ASSIGNMENT:
Note each line in the data holding the string "computer" and report it.

INPUT:

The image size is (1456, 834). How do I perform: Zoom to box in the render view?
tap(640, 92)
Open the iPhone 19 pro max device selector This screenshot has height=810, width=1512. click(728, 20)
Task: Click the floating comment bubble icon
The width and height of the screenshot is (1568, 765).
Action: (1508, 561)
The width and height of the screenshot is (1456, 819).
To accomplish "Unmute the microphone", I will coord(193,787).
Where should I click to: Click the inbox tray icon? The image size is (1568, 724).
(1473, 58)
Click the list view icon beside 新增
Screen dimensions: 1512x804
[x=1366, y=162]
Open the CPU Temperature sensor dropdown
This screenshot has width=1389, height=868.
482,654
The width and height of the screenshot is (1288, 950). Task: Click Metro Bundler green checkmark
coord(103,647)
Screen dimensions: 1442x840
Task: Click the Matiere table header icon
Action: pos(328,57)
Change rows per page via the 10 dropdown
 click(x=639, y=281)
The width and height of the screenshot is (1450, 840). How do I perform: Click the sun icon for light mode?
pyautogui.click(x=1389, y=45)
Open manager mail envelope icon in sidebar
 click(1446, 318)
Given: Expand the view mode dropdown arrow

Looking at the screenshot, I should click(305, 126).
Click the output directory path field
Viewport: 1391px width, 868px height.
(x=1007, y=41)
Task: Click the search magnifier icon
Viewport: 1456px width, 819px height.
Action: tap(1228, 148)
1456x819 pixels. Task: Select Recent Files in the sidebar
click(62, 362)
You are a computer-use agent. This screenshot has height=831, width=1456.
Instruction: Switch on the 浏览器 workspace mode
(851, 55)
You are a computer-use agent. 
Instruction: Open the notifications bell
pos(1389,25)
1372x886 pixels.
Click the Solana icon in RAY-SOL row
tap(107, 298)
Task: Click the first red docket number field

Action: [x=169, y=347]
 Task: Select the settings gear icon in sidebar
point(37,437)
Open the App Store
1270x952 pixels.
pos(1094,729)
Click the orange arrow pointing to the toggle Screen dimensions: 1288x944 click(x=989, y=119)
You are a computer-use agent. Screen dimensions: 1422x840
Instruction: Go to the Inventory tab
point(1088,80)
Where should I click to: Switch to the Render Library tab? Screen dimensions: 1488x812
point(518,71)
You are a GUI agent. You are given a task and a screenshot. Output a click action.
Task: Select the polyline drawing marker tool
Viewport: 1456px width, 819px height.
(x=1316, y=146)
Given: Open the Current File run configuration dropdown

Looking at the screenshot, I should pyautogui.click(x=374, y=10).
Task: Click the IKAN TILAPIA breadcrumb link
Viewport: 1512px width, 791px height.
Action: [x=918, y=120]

SOLUTION:
You are a computer-use agent. This screenshot has height=831, width=1456.
You are a computer-use agent. 
You are a computer-use agent. Screen dimensions: 1422x840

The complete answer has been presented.